The Christian Historical Voters' League (in Dutch: Christelijk Historische Kiezersbond, CHK) was a Dutch conservative protestant political party. The CHK is historically linked to the Christian Democratic Appeal which is currently one of the major parties of the Netherlands.

Party history
The CHK was founded in 1897.  It was a continuation of the National Party, which was founded in 1888 but had never gained a seat in parliament.  They were founded as one of several parties that were founded in the 1890s, which all turned again the leadership and ideology of Abraham Kuyper, the leader of the Protestant Anti Revolutionary Party.  Kuyper had initiated a new political course for Protestantism in the Netherlands, which included cooperation with the Catholics, in the coalition, strategical support for extension of suffrage a rejection of theocracy in favour of a specific conception of state neutrality, sphere sovereignty and a strong party organization and party discipline.

The party was led by two reformed ministers Bronsveld and de Visser. In the election of 1897 de Visser was elected to the House of Representatives for the district of Rotterdam, while Bronsveld became chair.  A conflict between Bronsveld and de Visser develops, while de Visser wanted to cooperated with other Christian-Historical parties, such as the Frisian League and Free Anti Revolutionary Party (VAR), while Bronsveld did not.

In 1901 de Visser was elected for one of the Amsterdam districts.  In the same year de Visser succeeded Bronsveld as chair and opened talks with the VAR and in April 1903 the VAR and the CHK merged to form the Christian Historical Party (CHP); in 1908 the CHP would merge with the Frisian League to form the Christian Historical Union. In 1977 the CHU merged with the Anti Revolutionary Party and Catholic People's Party to form the Christian Democratic Appeal.

Name
The term "Christian Historical" was used before 1897 to denote supporters of the main Protestant party, the Anti Revolutionary Party, emphasizing the Protestant nature of the history of the Netherlands.  Furthermore the CHK styled itself a voters' league, a caucus, instead of a conventional political party.

Ideology & issues
The CHK was formed as a result of dissent within the main Protestant party the Anti Revolutionary Party, unlike that party the CHK did not recognize Catholicism as a legitimate religion.  The party was strong anti-papist.

* **EXERCISES TO COMPLETE**:
1. Reproduce the records word for word, everything from their first line down to and including the line that contains "This screenshot has width=1704, height=588.".
2. Resume the text on the Christian Historical Voters' League, picking up right after its last sentence.
The text above has no connection to the records that follow it.

* **Records held in a dataset**:
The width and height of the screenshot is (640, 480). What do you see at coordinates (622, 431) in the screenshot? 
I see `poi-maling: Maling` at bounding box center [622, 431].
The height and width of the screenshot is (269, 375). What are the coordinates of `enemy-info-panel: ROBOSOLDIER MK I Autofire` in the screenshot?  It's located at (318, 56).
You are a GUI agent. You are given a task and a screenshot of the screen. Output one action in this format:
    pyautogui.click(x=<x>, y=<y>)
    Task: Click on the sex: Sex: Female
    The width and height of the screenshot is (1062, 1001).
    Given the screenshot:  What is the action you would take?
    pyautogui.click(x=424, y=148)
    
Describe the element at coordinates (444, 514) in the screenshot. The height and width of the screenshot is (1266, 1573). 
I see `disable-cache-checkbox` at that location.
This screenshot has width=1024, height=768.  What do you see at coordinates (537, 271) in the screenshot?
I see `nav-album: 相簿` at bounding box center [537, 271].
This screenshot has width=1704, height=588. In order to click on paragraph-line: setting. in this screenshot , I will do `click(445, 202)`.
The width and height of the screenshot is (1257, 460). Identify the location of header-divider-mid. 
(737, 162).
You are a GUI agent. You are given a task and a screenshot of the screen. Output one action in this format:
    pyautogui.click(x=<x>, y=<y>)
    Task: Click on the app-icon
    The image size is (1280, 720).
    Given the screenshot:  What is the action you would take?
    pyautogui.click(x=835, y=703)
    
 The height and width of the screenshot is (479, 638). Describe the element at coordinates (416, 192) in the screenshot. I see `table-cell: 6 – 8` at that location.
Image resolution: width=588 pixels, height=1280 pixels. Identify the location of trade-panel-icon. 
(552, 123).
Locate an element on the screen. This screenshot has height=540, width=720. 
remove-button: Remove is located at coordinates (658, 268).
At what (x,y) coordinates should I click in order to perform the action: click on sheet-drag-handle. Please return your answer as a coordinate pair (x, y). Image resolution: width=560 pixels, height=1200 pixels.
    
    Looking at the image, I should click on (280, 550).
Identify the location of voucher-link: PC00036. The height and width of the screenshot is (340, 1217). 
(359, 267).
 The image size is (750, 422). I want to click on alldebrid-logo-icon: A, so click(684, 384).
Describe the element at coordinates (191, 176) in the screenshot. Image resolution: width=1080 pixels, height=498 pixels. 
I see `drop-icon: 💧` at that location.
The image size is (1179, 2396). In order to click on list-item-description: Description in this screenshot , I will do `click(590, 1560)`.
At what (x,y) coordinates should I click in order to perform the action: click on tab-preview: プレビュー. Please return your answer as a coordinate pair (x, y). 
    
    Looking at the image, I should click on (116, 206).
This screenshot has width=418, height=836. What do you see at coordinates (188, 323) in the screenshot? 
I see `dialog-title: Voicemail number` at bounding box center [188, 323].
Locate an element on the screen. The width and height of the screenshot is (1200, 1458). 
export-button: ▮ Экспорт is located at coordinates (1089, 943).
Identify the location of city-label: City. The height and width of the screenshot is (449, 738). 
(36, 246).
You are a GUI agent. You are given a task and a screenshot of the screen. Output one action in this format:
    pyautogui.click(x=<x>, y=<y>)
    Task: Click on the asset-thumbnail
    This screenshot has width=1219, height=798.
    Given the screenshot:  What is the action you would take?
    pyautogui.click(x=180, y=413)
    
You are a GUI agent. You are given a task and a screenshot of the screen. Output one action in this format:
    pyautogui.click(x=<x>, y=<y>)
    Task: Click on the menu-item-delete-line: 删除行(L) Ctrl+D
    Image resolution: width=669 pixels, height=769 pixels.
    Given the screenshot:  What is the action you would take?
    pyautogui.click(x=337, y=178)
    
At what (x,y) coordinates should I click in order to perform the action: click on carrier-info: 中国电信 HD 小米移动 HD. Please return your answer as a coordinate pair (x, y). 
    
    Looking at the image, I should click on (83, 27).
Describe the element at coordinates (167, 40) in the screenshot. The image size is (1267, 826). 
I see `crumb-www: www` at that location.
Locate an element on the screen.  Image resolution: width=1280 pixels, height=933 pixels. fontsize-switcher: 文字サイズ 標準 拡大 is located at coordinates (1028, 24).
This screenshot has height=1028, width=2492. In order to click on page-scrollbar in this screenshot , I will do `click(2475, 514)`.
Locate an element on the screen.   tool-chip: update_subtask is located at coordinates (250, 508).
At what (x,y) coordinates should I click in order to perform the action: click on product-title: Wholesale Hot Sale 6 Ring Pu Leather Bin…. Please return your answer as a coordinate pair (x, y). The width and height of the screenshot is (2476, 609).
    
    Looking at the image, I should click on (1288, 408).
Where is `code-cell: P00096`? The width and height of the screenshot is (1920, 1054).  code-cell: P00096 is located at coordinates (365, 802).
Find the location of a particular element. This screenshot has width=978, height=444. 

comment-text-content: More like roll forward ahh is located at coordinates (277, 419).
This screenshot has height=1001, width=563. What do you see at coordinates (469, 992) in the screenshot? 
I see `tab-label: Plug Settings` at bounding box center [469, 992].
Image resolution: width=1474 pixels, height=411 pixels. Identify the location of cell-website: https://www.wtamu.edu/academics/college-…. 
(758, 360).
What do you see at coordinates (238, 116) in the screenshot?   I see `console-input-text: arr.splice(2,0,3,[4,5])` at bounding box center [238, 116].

* **EXERCISE ANSWERS**:
1.
The width and height of the screenshot is (640, 480). What do you see at coordinates (622, 431) in the screenshot? 
I see `poi-maling: Maling` at bounding box center [622, 431].
The height and width of the screenshot is (269, 375). What are the coordinates of `enemy-info-panel: ROBOSOLDIER MK I Autofire` in the screenshot?  It's located at (318, 56).
You are a GUI agent. You are given a task and a screenshot of the screen. Output one action in this format:
    pyautogui.click(x=<x>, y=<y>)
    Task: Click on the sex: Sex: Female
    The width and height of the screenshot is (1062, 1001).
    Given the screenshot:  What is the action you would take?
    pyautogui.click(x=424, y=148)
    
Describe the element at coordinates (444, 514) in the screenshot. The height and width of the screenshot is (1266, 1573). 
I see `disable-cache-checkbox` at that location.
This screenshot has width=1024, height=768.  What do you see at coordinates (537, 271) in the screenshot?
I see `nav-album: 相簿` at bounding box center [537, 271].
This screenshot has width=1704, height=588. In order to click on paragraph-line: setting. in this screenshot , I will do `click(445, 202)`.

2.
Furthermore the party opposed general suffrage. The party was divided over the issue of religious education, with Bronsveld advocating Protestant-inspired public education and de Visser advocating separate Protestant schools.

Representation
This table show the DHK's results in elections to the House of Representatives and Senate, as well as the party's political leadership: the fractievoorzitter, the chair of the parliamentary party . It also possible that the party leader is member of cabinet, if the CHK was part of the governing coalition, the "highest ranking"  minister is listed.

Electorate
The electorate of the CHK was mainly constituted by adherents of the Dutch Reformed Church from the upper class.

International comparison
As a party for Protestant dissenters of a catholic-Protestant alliance the CHK is a unique phenomenon in international perspective. Its political course, which included support of limited government, rejection of universal suffrage and hostility against Catholicism, is comparable to the course of the British Conservative Party in the late 1800s and to some extent American Party of the United States.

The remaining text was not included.